--- DATA LISTING ---

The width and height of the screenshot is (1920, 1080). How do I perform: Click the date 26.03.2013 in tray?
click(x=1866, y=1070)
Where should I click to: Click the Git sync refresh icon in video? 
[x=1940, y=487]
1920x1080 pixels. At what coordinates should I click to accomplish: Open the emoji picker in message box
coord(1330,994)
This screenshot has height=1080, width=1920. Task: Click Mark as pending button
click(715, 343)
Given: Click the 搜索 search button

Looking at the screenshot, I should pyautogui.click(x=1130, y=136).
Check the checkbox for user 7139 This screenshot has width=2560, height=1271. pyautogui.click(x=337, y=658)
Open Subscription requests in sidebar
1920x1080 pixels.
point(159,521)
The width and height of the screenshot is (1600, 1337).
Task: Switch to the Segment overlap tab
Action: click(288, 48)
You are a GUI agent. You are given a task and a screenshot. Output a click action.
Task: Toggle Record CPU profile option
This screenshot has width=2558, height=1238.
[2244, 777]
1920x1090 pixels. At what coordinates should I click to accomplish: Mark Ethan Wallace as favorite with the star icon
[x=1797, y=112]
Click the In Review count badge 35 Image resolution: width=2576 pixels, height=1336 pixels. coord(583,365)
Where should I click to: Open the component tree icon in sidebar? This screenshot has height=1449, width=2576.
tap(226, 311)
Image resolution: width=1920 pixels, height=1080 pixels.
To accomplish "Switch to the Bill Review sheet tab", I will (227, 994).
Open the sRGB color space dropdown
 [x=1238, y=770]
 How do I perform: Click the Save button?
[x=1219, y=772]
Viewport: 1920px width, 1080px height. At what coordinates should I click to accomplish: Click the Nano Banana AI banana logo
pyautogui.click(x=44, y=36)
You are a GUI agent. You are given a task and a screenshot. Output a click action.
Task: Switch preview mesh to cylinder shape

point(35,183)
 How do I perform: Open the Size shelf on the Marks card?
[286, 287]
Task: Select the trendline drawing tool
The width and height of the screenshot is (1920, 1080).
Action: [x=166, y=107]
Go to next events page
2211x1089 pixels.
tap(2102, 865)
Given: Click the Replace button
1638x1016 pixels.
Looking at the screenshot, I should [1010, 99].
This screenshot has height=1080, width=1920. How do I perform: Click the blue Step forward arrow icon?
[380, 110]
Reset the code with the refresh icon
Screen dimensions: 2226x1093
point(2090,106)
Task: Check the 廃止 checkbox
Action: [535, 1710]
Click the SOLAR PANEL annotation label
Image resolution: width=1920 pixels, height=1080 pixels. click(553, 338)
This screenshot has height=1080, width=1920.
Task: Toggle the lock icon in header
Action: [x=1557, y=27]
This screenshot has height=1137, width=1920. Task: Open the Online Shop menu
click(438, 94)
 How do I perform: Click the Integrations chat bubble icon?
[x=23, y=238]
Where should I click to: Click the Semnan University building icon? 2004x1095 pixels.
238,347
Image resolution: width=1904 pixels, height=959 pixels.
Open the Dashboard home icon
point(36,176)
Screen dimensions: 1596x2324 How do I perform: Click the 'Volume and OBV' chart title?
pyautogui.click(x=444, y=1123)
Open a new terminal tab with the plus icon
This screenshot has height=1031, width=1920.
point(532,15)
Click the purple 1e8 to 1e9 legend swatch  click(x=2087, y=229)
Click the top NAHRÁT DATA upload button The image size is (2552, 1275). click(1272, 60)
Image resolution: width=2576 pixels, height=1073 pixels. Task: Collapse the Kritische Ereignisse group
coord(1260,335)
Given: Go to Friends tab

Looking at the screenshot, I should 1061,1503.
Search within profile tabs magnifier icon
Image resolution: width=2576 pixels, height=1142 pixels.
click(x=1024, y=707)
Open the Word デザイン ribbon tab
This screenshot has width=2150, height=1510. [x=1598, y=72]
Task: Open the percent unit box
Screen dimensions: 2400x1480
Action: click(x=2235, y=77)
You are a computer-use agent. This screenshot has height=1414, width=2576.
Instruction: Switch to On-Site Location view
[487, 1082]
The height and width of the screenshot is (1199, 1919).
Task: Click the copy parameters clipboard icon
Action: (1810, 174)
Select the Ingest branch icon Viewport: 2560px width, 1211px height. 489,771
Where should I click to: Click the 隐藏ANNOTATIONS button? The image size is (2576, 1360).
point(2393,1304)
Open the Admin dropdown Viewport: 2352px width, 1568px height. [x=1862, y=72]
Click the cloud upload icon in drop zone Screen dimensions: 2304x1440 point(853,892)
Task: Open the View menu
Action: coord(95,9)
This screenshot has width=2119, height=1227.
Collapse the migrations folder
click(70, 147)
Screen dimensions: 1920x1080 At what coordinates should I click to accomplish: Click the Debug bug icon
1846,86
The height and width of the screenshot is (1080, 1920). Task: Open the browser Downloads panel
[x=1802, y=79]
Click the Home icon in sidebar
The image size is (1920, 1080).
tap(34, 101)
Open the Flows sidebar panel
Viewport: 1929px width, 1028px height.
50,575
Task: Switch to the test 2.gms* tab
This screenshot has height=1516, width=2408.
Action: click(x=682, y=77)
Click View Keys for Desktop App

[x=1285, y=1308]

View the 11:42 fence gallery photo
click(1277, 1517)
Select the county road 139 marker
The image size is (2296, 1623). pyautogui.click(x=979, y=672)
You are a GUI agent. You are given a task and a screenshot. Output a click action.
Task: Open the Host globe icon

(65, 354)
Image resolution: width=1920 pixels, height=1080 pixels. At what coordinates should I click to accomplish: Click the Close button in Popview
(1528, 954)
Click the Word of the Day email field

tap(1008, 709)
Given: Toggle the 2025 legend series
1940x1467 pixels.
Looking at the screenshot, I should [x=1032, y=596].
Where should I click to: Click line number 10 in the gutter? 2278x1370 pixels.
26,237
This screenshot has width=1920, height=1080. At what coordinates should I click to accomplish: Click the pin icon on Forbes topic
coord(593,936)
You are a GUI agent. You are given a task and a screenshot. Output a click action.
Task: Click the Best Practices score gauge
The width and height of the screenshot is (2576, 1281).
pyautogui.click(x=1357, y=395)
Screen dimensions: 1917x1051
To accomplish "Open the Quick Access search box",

---

Could you transcribe all of the entries exactly, leaving nothing out?

SOLUTION TO THIS EXERCISE:
The width and height of the screenshot is (1920, 1080). How do I perform: Click the date 26.03.2013 in tray?
click(x=1866, y=1070)
Where should I click to: Click the Git sync refresh icon in video? 
[x=1940, y=487]
1920x1080 pixels. At what coordinates should I click to accomplish: Open the emoji picker in message box
coord(1330,994)
This screenshot has height=1080, width=1920. Task: Click Mark as pending button
click(715, 343)
Given: Click the 搜索 search button

Looking at the screenshot, I should pyautogui.click(x=1130, y=136).
Check the checkbox for user 7139 This screenshot has width=2560, height=1271. pyautogui.click(x=337, y=658)
Open Subscription requests in sidebar
1920x1080 pixels.
point(159,521)
The width and height of the screenshot is (1600, 1337).
Task: Switch to the Segment overlap tab
Action: click(288, 48)
You are a GUI agent. You are given a task and a screenshot. Output a click action.
Task: Toggle Record CPU profile option
This screenshot has width=2558, height=1238.
[2244, 777]
1920x1090 pixels. At what coordinates should I click to accomplish: Mark Ethan Wallace as favorite with the star icon
[x=1797, y=112]
Click the In Review count badge 35 Image resolution: width=2576 pixels, height=1336 pixels. coord(583,365)
Where should I click to: Open the component tree icon in sidebar? This screenshot has height=1449, width=2576.
tap(226, 311)
Image resolution: width=1920 pixels, height=1080 pixels.
To accomplish "Switch to the Bill Review sheet tab", I will (227, 994).
Open the sRGB color space dropdown
 [x=1238, y=770]
 How do I perform: Click the Save button?
[x=1219, y=772]
Viewport: 1920px width, 1080px height. At what coordinates should I click to accomplish: Click the Nano Banana AI banana logo
pyautogui.click(x=44, y=36)
You are a GUI agent. You are given a task and a screenshot. Output a click action.
Task: Switch preview mesh to cylinder shape

point(35,183)
 How do I perform: Open the Size shelf on the Marks card?
[286, 287]
Task: Select the trendline drawing tool
The width and height of the screenshot is (1920, 1080).
Action: [x=166, y=107]
Go to next events page
2211x1089 pixels.
tap(2102, 865)
Given: Click the Replace button
1638x1016 pixels.
Looking at the screenshot, I should [1010, 99].
This screenshot has height=1080, width=1920. How do I perform: Click the blue Step forward arrow icon?
[380, 110]
Reset the code with the refresh icon
Screen dimensions: 2226x1093
point(2090,106)
Task: Check the 廃止 checkbox
Action: [535, 1710]
Click the SOLAR PANEL annotation label
Image resolution: width=1920 pixels, height=1080 pixels. click(553, 338)
This screenshot has height=1080, width=1920.
Task: Toggle the lock icon in header
Action: [x=1557, y=27]
This screenshot has height=1137, width=1920. Task: Open the Online Shop menu
click(438, 94)
 How do I perform: Click the Integrations chat bubble icon?
[x=23, y=238]
Where should I click to: Click the Semnan University building icon? 2004x1095 pixels.
238,347
Image resolution: width=1904 pixels, height=959 pixels.
Open the Dashboard home icon
point(36,176)
Screen dimensions: 1596x2324 How do I perform: Click the 'Volume and OBV' chart title?
pyautogui.click(x=444, y=1123)
Open a new terminal tab with the plus icon
This screenshot has height=1031, width=1920.
point(532,15)
Click the purple 1e8 to 1e9 legend swatch  click(x=2087, y=229)
Click the top NAHRÁT DATA upload button The image size is (2552, 1275). click(1272, 60)
Image resolution: width=2576 pixels, height=1073 pixels. Task: Collapse the Kritische Ereignisse group
coord(1260,335)
Given: Go to Friends tab

Looking at the screenshot, I should 1061,1503.
Search within profile tabs magnifier icon
Image resolution: width=2576 pixels, height=1142 pixels.
click(x=1024, y=707)
Open the Word デザイン ribbon tab
This screenshot has width=2150, height=1510. [x=1598, y=72]
Task: Open the percent unit box
Screen dimensions: 2400x1480
Action: click(x=2235, y=77)
You are a computer-use agent. This screenshot has height=1414, width=2576.
Instruction: Switch to On-Site Location view
[487, 1082]
The height and width of the screenshot is (1199, 1919).
Task: Click the copy parameters clipboard icon
Action: (1810, 174)
Select the Ingest branch icon Viewport: 2560px width, 1211px height. 489,771
Where should I click to: Click the 隐藏ANNOTATIONS button? The image size is (2576, 1360).
point(2393,1304)
Open the Admin dropdown Viewport: 2352px width, 1568px height. [x=1862, y=72]
Click the cloud upload icon in drop zone Screen dimensions: 2304x1440 point(853,892)
Task: Open the View menu
Action: coord(95,9)
This screenshot has width=2119, height=1227.
Collapse the migrations folder
click(70, 147)
Screen dimensions: 1920x1080 At what coordinates should I click to accomplish: Click the Debug bug icon
1846,86
The height and width of the screenshot is (1080, 1920). Task: Open the browser Downloads panel
[x=1802, y=79]
Click the Home icon in sidebar
The image size is (1920, 1080).
tap(34, 101)
Open the Flows sidebar panel
Viewport: 1929px width, 1028px height.
50,575
Task: Switch to the test 2.gms* tab
This screenshot has height=1516, width=2408.
Action: click(x=682, y=77)
Click View Keys for Desktop App

[x=1285, y=1308]

View the 11:42 fence gallery photo
click(1277, 1517)
Select the county road 139 marker
The image size is (2296, 1623). pyautogui.click(x=979, y=672)
You are a GUI agent. You are given a task and a screenshot. Output a click action.
Task: Open the Host globe icon

(65, 354)
Image resolution: width=1920 pixels, height=1080 pixels. At what coordinates should I click to accomplish: Click the Close button in Popview
(1528, 954)
Click the Word of the Day email field

tap(1008, 709)
Given: Toggle the 2025 legend series
1940x1467 pixels.
Looking at the screenshot, I should [x=1032, y=596].
Where should I click to: Click line number 10 in the gutter? 2278x1370 pixels.
26,237
This screenshot has width=1920, height=1080. At what coordinates should I click to accomplish: Click the pin icon on Forbes topic
coord(593,936)
You are a GUI agent. You are given a task and a screenshot. Output a click action.
Task: Click the Best Practices score gauge
The width and height of the screenshot is (2576, 1281).
pyautogui.click(x=1357, y=395)
Screen dimensions: 1917x1051
To accomplish "Open the Quick Access search box",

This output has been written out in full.